Protein structure of the venom in nine species of snake: from bio-compounds to possible healing agents

Due to its various structures in bio-compounds, snake venom is the indisputable result of evolutionary stages of molecules with an increasingly complex structure, high specificity, and of great importance for medicine because of their potential. The present study proposed an underpinning examination of venom composition from nine species of venomous snakes using a useful and replicable methodology. The objective was the extension of the evaluation of protein fractions in the field up to 230 kDa to permit possible identification of some fractions that are insufficiently studied. The gel capillary electrophoresis method on the chip was performed using an Agilent 2100 bioassay with the 80 and 230-LabChip Protein kits. Interpretation of electrophoresis was performed using the Protein 2100 expert (Agilent) test software as follows: a) Protein 80 (peak size scale): 1.60, 3.5, 6.50, 15.00, 28.00, 46.00, 63.00, 95.00 kDa; b) Protein 230 (peak size scale): 4.50, 7.00, 15.00, 28.00, 46.00, 63.00, 95.00, 150.00, 240.00 kDa. The screening revealed the presence of compounds with a molecular weight greater than 80 kDa, in the case of Vipera aspis and Vipera xantina palestinae. For V. aspis, a 125 kDa molecular weight pro-coagulant protein was identified, known as being involved in the reduction of plasma clotting time without any direct activity in the fibrinogen coagulation process. The samples examined on the Protein 230-LabChip electrophoresis chip can be considered as a novelty with possible uses in medicine, requiring further approaches by advanced proteomics techniques to confirm the intimate structural features and biological properties of snake venoms.

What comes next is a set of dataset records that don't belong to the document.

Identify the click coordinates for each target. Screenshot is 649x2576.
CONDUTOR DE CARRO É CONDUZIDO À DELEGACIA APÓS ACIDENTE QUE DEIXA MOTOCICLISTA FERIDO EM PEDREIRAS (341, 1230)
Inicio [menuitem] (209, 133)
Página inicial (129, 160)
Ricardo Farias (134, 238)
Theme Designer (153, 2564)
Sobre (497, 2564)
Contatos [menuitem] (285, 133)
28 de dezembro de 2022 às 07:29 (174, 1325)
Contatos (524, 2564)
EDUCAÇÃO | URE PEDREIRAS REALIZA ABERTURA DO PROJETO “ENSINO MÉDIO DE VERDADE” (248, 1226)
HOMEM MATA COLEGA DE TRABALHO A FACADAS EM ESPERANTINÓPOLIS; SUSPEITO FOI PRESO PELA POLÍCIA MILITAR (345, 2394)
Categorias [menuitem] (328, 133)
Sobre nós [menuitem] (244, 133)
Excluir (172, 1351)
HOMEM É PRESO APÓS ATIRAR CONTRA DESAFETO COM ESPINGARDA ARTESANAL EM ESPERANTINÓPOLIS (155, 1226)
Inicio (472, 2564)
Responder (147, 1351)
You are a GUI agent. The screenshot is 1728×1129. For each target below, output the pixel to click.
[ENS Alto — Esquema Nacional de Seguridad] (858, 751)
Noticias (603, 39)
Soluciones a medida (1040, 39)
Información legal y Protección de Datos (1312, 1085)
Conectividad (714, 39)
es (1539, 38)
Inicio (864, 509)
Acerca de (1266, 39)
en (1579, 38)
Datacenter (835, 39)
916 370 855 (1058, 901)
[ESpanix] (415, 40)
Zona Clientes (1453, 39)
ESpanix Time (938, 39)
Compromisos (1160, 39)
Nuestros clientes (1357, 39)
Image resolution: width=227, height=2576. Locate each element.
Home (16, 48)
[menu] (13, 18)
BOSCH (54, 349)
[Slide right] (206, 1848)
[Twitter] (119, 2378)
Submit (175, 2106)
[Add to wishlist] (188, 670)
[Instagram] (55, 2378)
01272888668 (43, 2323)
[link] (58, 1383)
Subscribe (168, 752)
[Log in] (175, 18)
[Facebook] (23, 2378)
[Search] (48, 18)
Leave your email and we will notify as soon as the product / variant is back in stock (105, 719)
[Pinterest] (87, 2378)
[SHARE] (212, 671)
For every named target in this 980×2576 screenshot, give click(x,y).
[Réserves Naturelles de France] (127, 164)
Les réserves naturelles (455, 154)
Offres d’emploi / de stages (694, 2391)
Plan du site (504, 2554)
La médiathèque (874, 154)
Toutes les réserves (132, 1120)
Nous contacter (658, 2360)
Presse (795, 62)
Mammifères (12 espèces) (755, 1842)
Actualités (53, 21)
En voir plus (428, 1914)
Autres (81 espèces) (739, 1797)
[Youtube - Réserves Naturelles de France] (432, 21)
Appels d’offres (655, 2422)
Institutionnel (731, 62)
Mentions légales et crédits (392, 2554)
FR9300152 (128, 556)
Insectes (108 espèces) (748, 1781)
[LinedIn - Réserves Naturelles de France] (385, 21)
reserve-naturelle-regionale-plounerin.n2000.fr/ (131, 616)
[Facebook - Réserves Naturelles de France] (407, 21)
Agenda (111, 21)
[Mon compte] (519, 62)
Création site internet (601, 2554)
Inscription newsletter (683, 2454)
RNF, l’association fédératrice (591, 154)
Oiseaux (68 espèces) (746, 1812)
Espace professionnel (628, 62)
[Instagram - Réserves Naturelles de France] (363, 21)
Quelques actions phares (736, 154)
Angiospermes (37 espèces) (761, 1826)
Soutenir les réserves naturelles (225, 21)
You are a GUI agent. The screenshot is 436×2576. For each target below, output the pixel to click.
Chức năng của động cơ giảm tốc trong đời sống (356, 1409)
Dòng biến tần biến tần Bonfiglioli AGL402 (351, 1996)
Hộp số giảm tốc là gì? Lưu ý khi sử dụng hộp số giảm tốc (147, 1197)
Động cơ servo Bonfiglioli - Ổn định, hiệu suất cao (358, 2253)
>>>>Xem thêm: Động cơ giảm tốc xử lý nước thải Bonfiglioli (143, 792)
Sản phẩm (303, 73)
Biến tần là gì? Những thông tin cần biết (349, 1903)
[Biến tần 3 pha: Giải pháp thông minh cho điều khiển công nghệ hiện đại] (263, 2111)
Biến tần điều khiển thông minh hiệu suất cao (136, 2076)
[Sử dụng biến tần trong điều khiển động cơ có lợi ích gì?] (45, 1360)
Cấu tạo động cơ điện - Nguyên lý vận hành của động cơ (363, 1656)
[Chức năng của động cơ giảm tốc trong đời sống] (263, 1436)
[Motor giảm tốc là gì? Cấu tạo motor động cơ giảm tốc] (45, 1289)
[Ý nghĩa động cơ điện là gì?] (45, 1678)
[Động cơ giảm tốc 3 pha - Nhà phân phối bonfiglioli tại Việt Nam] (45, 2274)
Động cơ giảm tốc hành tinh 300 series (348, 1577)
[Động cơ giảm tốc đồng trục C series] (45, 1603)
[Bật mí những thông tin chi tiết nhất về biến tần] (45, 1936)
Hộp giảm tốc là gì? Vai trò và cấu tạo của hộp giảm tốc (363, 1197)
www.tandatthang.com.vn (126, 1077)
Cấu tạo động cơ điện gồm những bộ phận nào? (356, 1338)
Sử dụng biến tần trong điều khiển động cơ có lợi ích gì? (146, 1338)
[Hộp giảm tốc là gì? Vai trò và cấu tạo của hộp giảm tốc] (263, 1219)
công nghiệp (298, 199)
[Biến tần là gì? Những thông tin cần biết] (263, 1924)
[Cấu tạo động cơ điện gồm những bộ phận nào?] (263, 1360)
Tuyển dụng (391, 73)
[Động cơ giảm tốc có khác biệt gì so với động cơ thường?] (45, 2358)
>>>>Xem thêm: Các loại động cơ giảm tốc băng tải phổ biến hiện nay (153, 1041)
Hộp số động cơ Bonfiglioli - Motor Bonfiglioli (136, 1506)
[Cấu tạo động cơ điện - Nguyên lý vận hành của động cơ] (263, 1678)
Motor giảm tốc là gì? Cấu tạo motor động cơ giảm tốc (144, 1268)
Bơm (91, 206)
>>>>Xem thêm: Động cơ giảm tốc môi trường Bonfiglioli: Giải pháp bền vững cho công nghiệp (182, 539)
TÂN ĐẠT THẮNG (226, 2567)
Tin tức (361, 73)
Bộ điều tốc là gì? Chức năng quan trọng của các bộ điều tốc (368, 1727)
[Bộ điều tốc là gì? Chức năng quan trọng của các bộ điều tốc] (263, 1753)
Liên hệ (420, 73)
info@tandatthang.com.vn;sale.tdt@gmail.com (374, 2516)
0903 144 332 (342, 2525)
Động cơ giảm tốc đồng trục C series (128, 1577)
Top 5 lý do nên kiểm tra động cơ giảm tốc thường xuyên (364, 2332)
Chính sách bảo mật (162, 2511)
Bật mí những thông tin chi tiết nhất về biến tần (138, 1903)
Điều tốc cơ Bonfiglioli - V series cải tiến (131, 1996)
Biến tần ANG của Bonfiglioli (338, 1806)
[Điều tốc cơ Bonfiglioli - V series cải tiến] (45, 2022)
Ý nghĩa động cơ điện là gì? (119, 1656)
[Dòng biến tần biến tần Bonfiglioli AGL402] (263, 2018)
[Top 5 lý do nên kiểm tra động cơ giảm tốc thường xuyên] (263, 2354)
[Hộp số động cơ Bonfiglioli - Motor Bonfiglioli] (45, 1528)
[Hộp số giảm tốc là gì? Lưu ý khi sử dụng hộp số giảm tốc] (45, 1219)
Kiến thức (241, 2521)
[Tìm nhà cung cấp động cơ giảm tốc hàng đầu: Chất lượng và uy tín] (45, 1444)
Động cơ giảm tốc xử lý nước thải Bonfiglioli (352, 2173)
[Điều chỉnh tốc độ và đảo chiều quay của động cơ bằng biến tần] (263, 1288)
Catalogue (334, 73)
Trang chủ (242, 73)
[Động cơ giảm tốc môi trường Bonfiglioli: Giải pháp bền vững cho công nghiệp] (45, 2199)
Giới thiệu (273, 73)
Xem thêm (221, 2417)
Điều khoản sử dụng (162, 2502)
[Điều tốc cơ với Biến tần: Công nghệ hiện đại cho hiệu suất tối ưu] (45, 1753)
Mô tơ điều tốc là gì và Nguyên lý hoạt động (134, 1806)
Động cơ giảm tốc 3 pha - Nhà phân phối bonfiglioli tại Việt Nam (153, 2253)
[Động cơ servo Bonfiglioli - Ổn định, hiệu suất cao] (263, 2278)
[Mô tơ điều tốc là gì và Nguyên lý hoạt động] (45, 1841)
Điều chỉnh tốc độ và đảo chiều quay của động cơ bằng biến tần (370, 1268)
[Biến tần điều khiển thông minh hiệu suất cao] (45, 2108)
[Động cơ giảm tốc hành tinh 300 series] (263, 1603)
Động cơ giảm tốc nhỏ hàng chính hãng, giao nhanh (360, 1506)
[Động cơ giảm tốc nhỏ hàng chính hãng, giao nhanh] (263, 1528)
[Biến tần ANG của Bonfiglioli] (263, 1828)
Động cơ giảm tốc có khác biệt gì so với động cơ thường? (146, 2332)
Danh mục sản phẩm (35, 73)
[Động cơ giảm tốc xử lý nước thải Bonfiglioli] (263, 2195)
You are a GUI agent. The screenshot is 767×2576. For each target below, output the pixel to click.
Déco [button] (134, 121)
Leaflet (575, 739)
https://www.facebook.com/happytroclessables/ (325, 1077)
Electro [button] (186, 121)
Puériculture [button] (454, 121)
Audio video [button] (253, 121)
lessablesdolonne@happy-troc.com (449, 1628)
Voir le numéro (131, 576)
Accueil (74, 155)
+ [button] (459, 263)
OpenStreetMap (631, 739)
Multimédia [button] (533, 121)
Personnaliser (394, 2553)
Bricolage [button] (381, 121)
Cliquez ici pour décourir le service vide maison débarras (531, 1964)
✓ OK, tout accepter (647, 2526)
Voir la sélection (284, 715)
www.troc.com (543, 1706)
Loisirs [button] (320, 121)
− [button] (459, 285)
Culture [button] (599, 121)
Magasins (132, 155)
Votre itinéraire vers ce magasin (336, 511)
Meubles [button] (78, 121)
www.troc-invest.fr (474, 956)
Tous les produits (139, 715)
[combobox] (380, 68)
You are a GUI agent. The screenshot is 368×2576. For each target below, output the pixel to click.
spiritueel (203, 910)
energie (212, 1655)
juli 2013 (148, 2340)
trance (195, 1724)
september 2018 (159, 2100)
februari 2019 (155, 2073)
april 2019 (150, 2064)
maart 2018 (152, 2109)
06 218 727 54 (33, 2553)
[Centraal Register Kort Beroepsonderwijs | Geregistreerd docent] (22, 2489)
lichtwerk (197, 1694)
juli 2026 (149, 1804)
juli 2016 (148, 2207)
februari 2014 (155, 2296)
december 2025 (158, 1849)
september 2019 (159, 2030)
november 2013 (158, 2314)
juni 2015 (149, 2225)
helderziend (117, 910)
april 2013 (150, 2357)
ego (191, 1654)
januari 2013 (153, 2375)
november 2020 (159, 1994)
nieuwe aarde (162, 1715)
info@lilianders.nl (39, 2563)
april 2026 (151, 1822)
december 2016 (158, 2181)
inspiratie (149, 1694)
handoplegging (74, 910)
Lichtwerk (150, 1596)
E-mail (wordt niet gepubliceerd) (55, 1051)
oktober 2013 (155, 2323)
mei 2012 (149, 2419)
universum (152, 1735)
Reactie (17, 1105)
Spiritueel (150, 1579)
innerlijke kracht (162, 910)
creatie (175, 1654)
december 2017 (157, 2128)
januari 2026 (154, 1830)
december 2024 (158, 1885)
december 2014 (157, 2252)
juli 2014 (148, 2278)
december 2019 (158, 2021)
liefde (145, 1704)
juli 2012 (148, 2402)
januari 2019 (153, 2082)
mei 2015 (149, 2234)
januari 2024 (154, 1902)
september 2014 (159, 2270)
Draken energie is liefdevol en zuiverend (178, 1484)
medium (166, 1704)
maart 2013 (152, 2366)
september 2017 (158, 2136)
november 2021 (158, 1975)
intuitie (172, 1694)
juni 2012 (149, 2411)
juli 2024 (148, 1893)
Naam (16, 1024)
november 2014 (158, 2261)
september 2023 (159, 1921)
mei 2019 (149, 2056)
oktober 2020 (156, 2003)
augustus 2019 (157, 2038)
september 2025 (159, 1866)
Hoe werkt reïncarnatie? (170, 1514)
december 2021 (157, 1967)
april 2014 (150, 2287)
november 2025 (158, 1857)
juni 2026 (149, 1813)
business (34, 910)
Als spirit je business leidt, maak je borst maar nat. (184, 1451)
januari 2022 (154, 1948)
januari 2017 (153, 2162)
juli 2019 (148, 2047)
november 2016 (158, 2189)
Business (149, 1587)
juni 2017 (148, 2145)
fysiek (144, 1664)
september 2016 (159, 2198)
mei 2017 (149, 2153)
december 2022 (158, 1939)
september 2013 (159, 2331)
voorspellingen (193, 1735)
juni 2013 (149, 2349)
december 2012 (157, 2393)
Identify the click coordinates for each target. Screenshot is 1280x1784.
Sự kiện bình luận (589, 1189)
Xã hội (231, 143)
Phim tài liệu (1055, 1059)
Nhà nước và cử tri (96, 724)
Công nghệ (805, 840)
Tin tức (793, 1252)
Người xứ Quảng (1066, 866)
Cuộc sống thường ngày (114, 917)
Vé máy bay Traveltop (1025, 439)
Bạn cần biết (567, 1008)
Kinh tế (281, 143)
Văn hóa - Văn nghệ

蛇毒所含生物化合物结构多样，无疑是分子演化进程的产物：其结构日趋复杂、特异性强，且因潜在应用价值在医学领域具备极高研究重要性。本研究采用一套实用且可复现的方法，对9种有毒蛇类的蛇毒组成开展了系统性基础分析。本研究的目标是将该领域内蛋白质组分的检测范围拓展至230 kDa，以期实现对部分研究尚不充分的组分的鉴定。本实验采用安捷伦（Agilent）2100生物分析仪，搭配80及230-LabChip蛋白试剂盒，完成芯片凝胶毛细管电泳检测。电泳结果的解读采用安捷伦Protein 2100 Expert检测软件，具体分子量标尺标准如下：a) 蛋白80（峰分子量标尺）：1.60、3.5、6.50、15.00、28.00、46.00、63.00、95.00 kDa；b) 蛋白230（峰分子量标尺）：4.50、7.00、15.00、28.00、46.00、63.00、95.00、150.00、240.00 kDa。筛选结果显示，在阿斯蝰（Vipera aspis）与巴勒斯坦黄蝰（Vipera xantina palestinae）的蛇毒样本中，存在分子量大于80 kDa的化合物。针对阿斯蝰，研究人员鉴定出一种分子量为125 kDa的促凝蛋白，该蛋白可缩短血浆凝血时间，但在纤维蛋白原凝血过程中无直接活性。采用Protein 230-LabChip电泳芯片检测的蛇毒样本可视为一项具备医学应用潜力的创新成果，后续需借助先进蛋白质组学技术开展进一步研究，以明确蛇毒的精细结构特征与生物学特性。